The woman who’s been dubbed the Queen of Creole Cuisine says she has few regrets _ maybe just one.
“Maybe I should have worked harder. I don’t know. But I did the best I could do,” says Chase, sitting in the dining room during a recent lunch rush, while fielding tourists’ requests for autographs of her cookbooks or photos.
The notion that Chase hasn’t worked hard enough would shock her customers. Using a walker, she still goes table to table and greets diners and steps into the kitchen to make sure her fried chicken is crispy on the outside and moist on the inside.
Chase, who turned 93 on Wednesday, has spent most of her life cooking and directing the restaurant named after her husband in Treme, a historic African-American neighborhood. New Orleans restaurateur John Besh calls her an “ambassador of our food, our people of south Louisiana,” where she prepares classic dishes like red beans and rice or shrimp Clemenceau.

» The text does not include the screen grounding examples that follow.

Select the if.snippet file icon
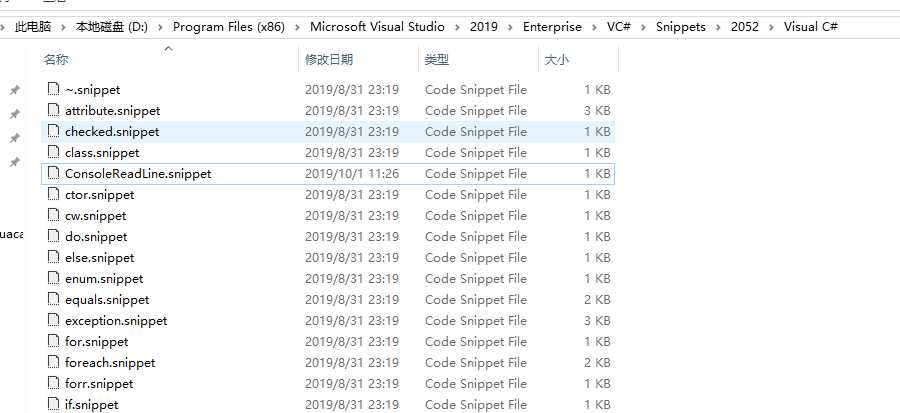The image size is (900, 413). coord(53,404)
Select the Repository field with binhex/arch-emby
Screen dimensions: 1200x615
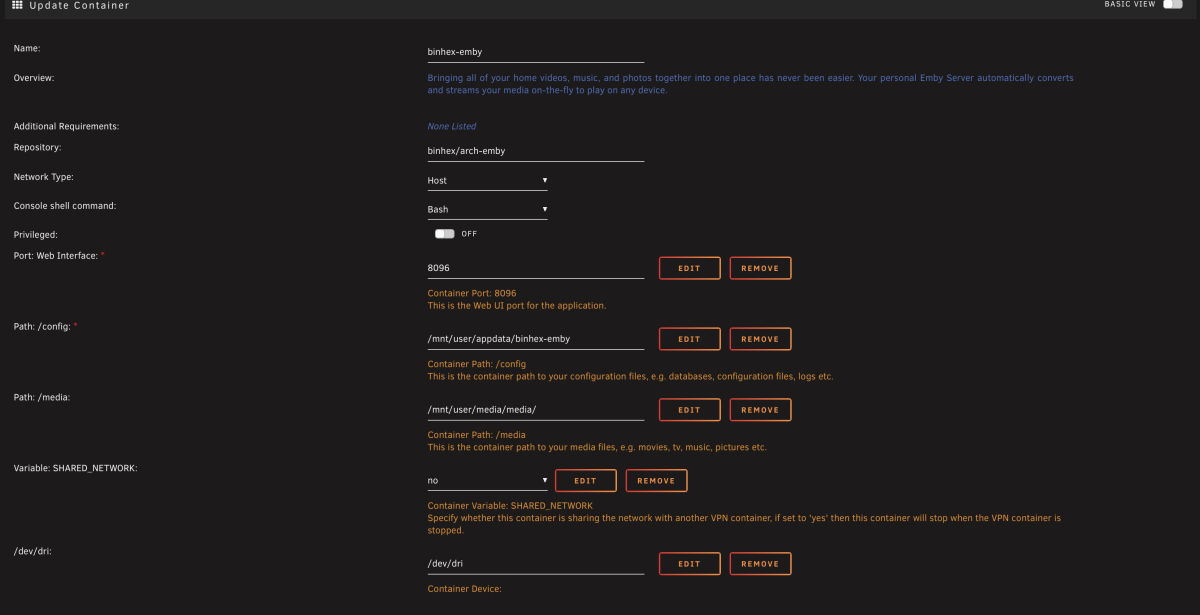(x=535, y=150)
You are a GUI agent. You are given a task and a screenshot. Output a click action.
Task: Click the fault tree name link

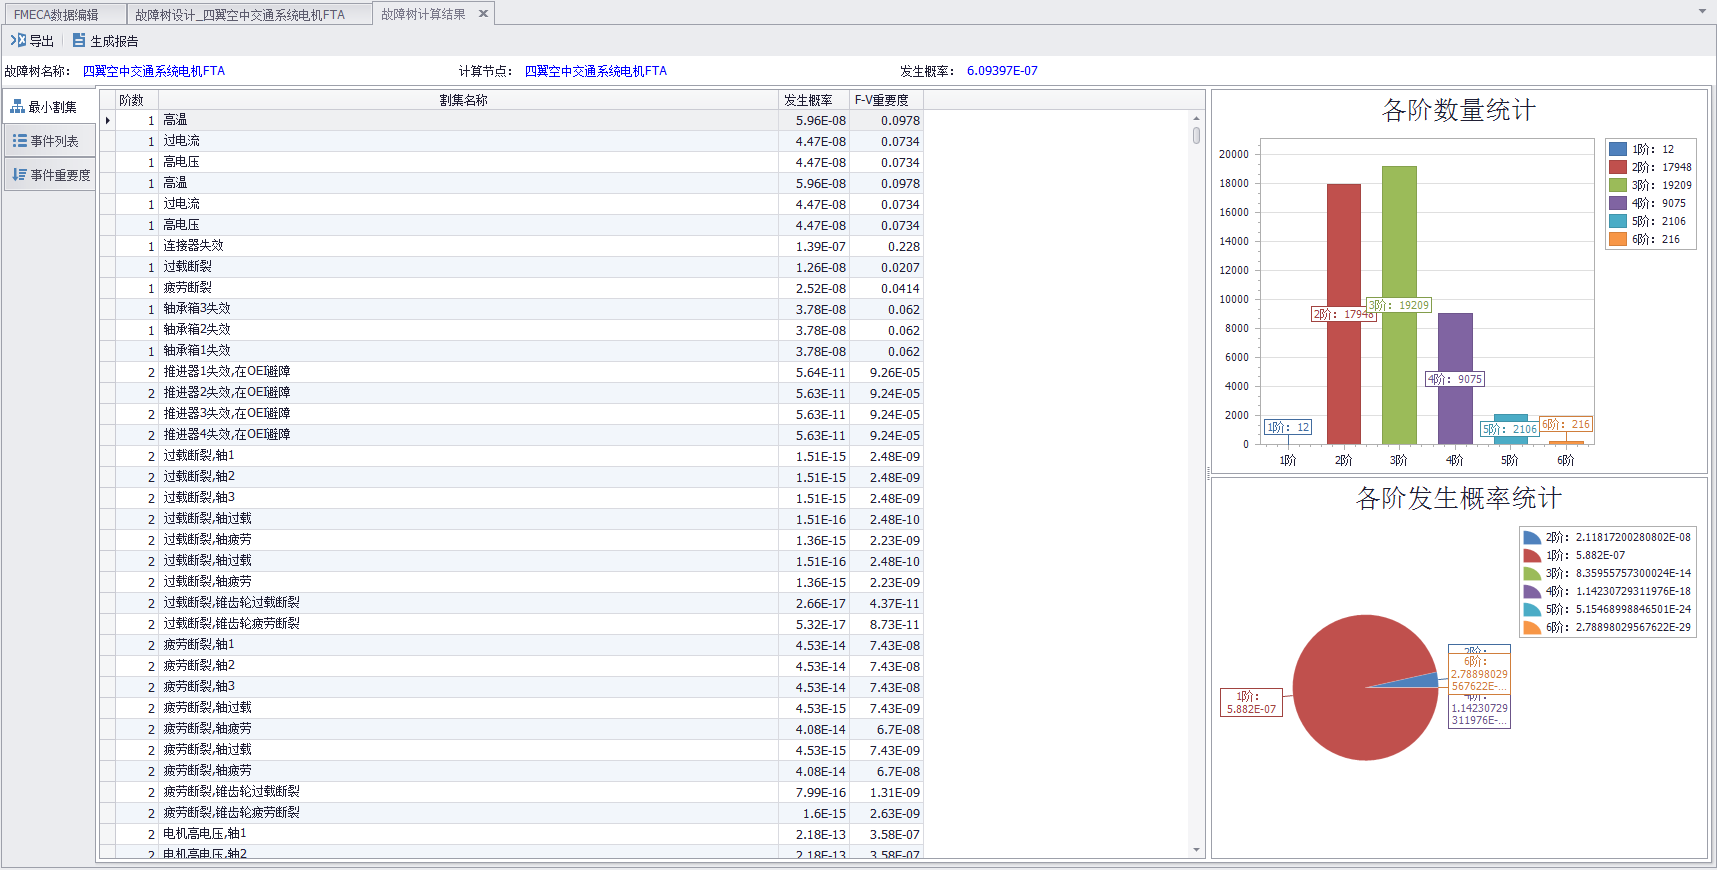coord(154,71)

The restaurant opened in 1941 serving sandwiches and lottery tickets. Not until after Chase married her husband Dooky in 1946 was it gradually redesigned to offer more upscale dining: tablecloths and silverware set on the table, for example, and Creole dishes.
Segregation meant that fancy restaurants were off limits to Black patrons in the city. But those same restaurants were staffed by Black employees, and Chase waited tables in the French Quarter during World War II.
“I worked in a restaurant so I knew what they did in them. I said well, why we can’t have that for our people? Why we can’t have a nice space?” she said.
Dooky Chase’s also became the meeting spot for Black and White civil rights activists.
Ernest “Dutch” Morial, the city’s first African-American mayor, courted his wife Sybil Morial during lunches at Dooky Chase’s. Sybil Morial recalled how Marshall and other lawyers would visit New Orleans and work with her husband and fellow NAACP lawyer, A.P. Tureaud, to plot legal strategies after the 1954 landmark ruling of Brown vs. Board of Education. The Black and White lawyers would go to Dooky’s for lunch or dinner.
“It was a haven for them to refresh themselves with wonderful gumbo and it was a place where they could strategize after a hard day’s work,” said Morial.
Chase doesn’t boast about it, saying simply that she did what she thought she had to do.
“All I had to do was feed them. If they were in jail in New Orleans I would send food to jail. They didn’t eat that prison food,” she says.
Her menu reflects the south Louisiana culture she was raised in, such as crab soup, stuffed shrimp and praline pudding. She’s also famous for her “Gumbo Des Herbes,” which she cooks the Thursday before Easter. The gumbo, thick with cabbage, spinach or mustard greens, is traditionally made meatless on Good Friday when Catholics generally don’t eat meat. But Chase’s gumbo is usually made with meat so she serves it on Thursday, said Liz Williams who heads the city’s Southern Food and Beverage Museum.
“It’s just a reflection of how seriously Creole her restaurant is that she was serving a dish that is something you would serve at home,” Williams said.
Chase has fed stars, world class athletes and presidents Barack Obama and George W. Bush. Her life inspired the Disney movie The Princess and the Frog about an African-American girl who dreams of opening the finest restaurant in New Orleans. But except for two photographs of Obama, there’s little evidence of her illustrious customers at the restaurant. Instead, her extensive collection of art by African-American artists adorns the walls.
Chase herself never went to culinary school, although she has an intense interest in New Orleans’ culinary history. During one chat with a customer, the conversation quickly delves into the merits of oxtails. She’s happy with the recent growth in Vietnamese restaurants and likes to use lemon grass in chicken soup.
After seven decades in the restaurant business, it’s clear her passions for food and her city haven’t waned.
“It’s fun for me. I like what I’m doing. I hope to get it done really well someday,” she said.